Bir yedinci kritik yanılgı ise, yine troçkizmin katkısı olarak gündeme giren, glasnost ile perestroyka arasındaki ayrımdır. Sürecin başlarında bürokrasinin iç sorunu olarak değerlendirilen reformların ekonomik ve siyasal yönleri arasında bir ayrım yapılmaya gerek duyulmuyordu. 1989 yazında bu yönde artık eskimeye iyiden iyiye yüz tutmuş bir anlatıma göre glasnost “aslında ‘perestroyka’nın bir makyajı”idi. 30 Gelişmelerin “taraf olma” eğilimini zorlaması, piyasacı ve restorasyoncu motiflerin perestroyka çerçevesinde giderek açığa çıkması, öte yandan komünist partilerin iktidar tekellerinin kalkmaya başlaması ve bu arada çeşitli siyasal partilerin doğmasıyla birlikte glasnost ile perestroyka arasına bir mesafe konulmaya başlandı. Bu yeni yoruma göre perestroyka işçi sınıfının sosyalizm yönündeki iktisadi kazanımlarını tehdit ediyor, oysa glasnost kitle dinamizmine alan açarak, belki de içlerinde devrimci, sosyalist vs. nitelikler atfedilebileceklerin de bulunacağı partilerin kurulmasına olanak veriyordu.
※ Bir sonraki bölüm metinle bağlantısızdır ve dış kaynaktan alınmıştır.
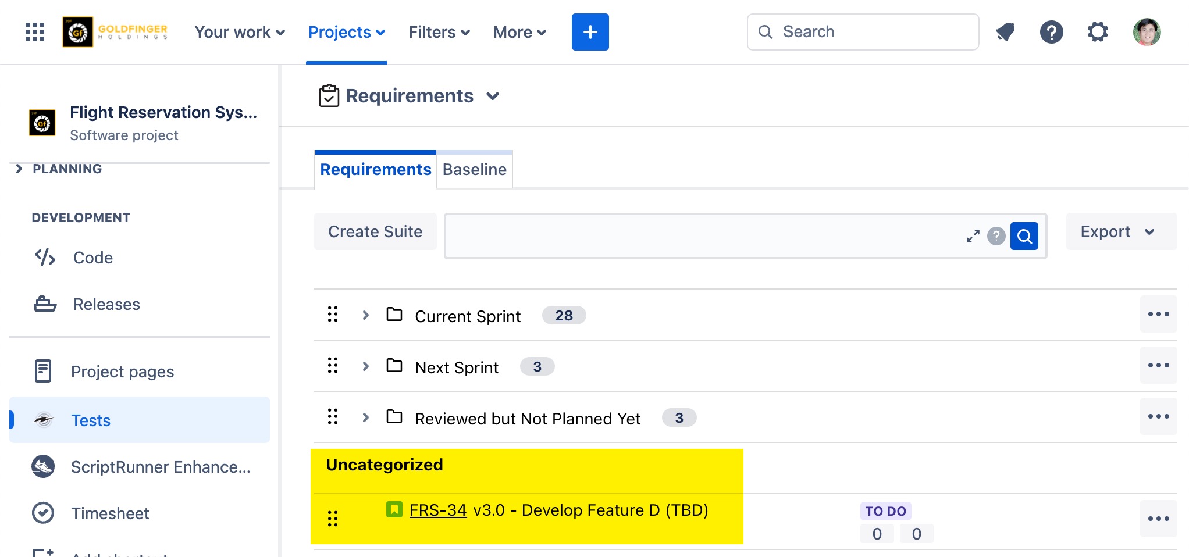Click the user profile avatar
Viewport: 1189px width, 557px height.
pyautogui.click(x=1147, y=32)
Gerici perestroykaya karşı, ilerici glasnost…
Tüm yaşananlar bu iki düzlemi birbirlerinden fazlaca uzaklaştıramayacağımızı kanıtlamış olmalı. Perestroykanın işletmelere belirli bir sınırın ötesinde özerklik sunması, verimliliği arttırmanın yolu olarak görülen piyasa ilişkilerinin yaygınlaşması, ekonomik işleyişe motivasyon, tercihlere rasyonalite katması için dünya kapitalizmiyle rekabete açılınması… Tüm bunlar glasnostu “proleter özgürlük ve demokrasi”nin dışına taşır. Bu ögelerle birlikte olduğunda siyasal liberalizmdir glasnost. Siyasal liberalizm ise, örneğin işten çıkarma özgürlüğünü ve işsiz kalma özgürlüğünü, karaborsa özgürlüğünü ve daha pek çok çeşit dejenerasyon özgürlüğünü getirecektir.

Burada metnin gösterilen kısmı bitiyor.